I'd really like to believe you, but i just don't think its gonna happen.


----------



## Ron Gilmore (Jan 7, 2003)

Old Hunter said:


> With the Canada geese (all waterfowl) getting smarter as the years go by, I find that hunting the X is getting more difficult. The last few early season openers I have encountered very wary birds. They are approaching the decoys with caution right from the begining.. Its harder to get on the X because of increased competition also.
> Last year for canadas and ducks I ran traffic about 75% of the time. It was fun because the birds were happy to se me! I was their long lost friends not some suspicious looking geese taking over their food. The traffic birds were not sure where they were going so they figured my spread was the best thing for them. You need the right conditions such as big migration numbers,good refuge nearby,even heavy hunting pressure can work in your favor somewhat.
> My question is, how many of you run traffic and about what percentage of the time.


Greg, that is because all the guys hunting in our area are such poor shots that the birds get a chance to learn what a spread looks like!!!!

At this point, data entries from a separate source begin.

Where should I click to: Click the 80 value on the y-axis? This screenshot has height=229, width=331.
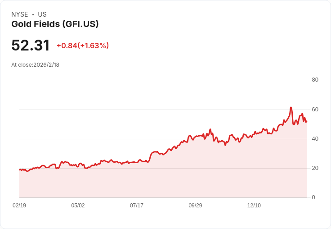pyautogui.click(x=315, y=80)
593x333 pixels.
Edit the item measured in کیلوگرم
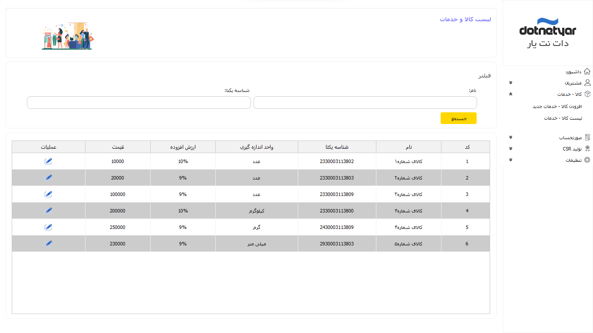click(x=49, y=211)
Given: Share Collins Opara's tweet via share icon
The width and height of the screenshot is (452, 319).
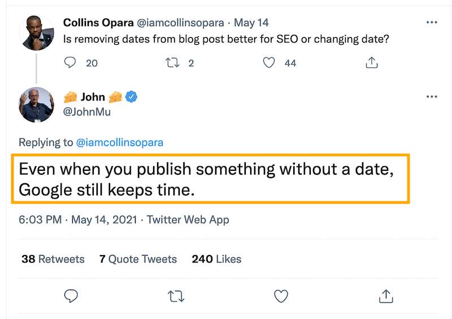Looking at the screenshot, I should [x=372, y=63].
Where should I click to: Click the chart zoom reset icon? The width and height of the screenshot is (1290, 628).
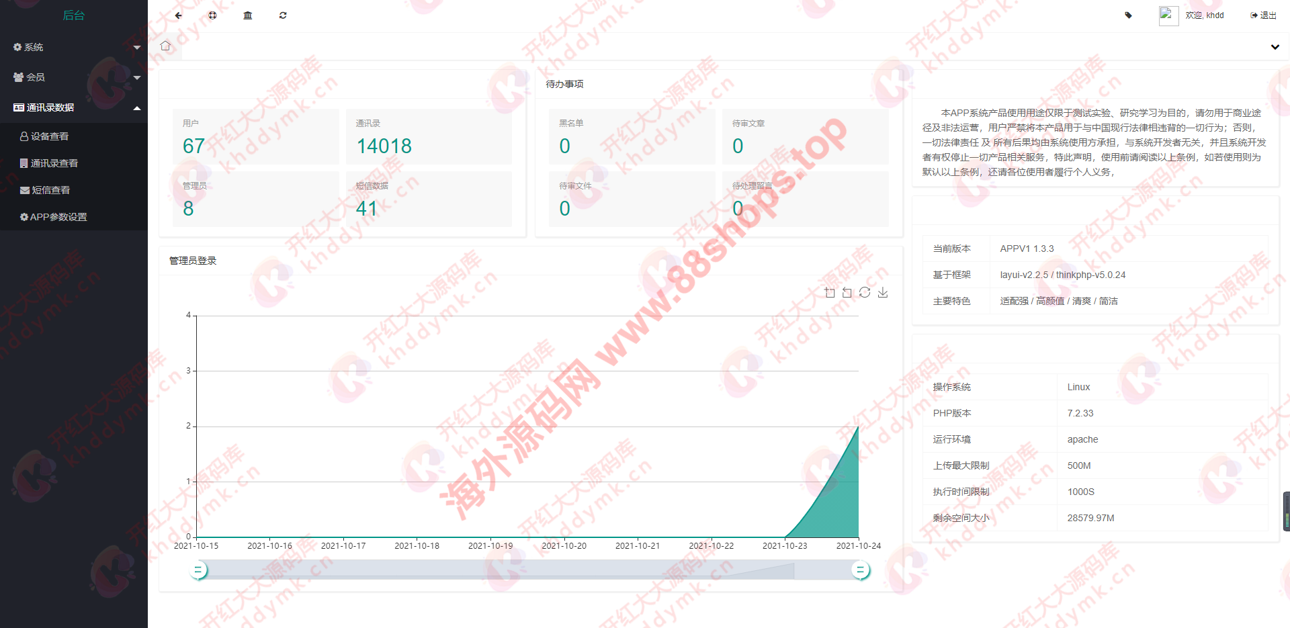tap(847, 293)
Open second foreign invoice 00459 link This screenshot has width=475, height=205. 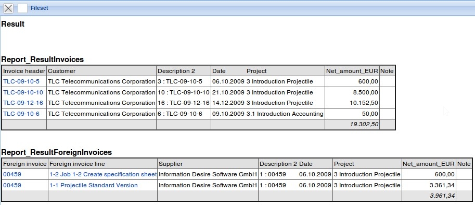tap(12, 185)
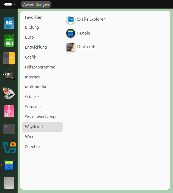Viewport: 173px width, 193px height.
Task: Open the Wine category
Action: [x=30, y=137]
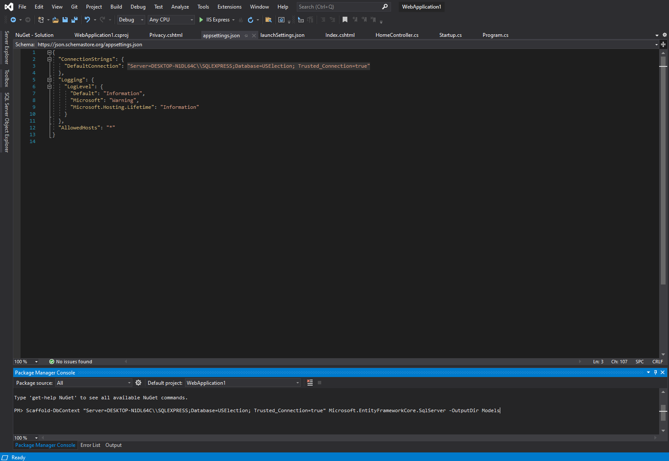Click the Refresh icon in the toolbar
This screenshot has height=461, width=669.
point(251,20)
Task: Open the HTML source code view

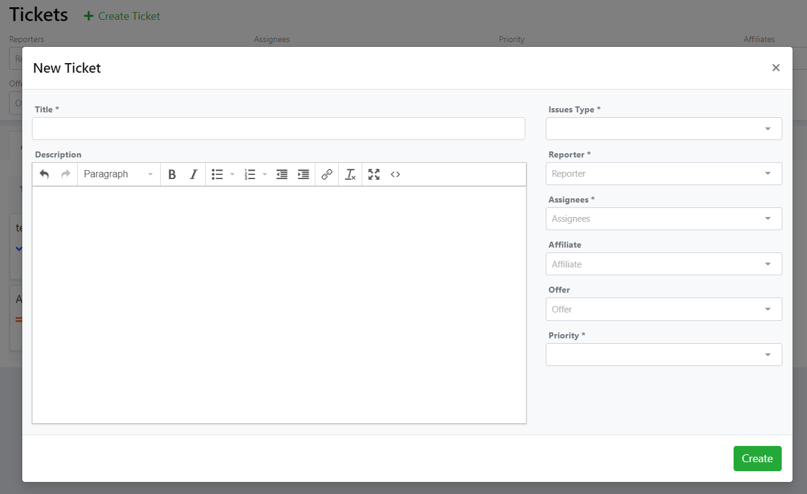Action: tap(395, 174)
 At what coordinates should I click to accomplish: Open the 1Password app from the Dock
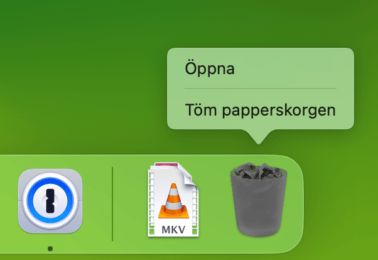pyautogui.click(x=50, y=201)
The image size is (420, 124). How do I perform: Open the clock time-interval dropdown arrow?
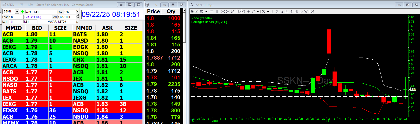click(x=268, y=12)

I ran traffic a few times last fall with good success as well as having great success on the X! Geese are more wary, but smaller groups and smaller decoy spreads made a huge difference for me all year. 
That is what makes hunting what it is! Figuring out the issue and then having success when you adjust!


----------



## cutt-em (Feb 13, 2008)

What is hunting the "X" and what is running traffic?


----------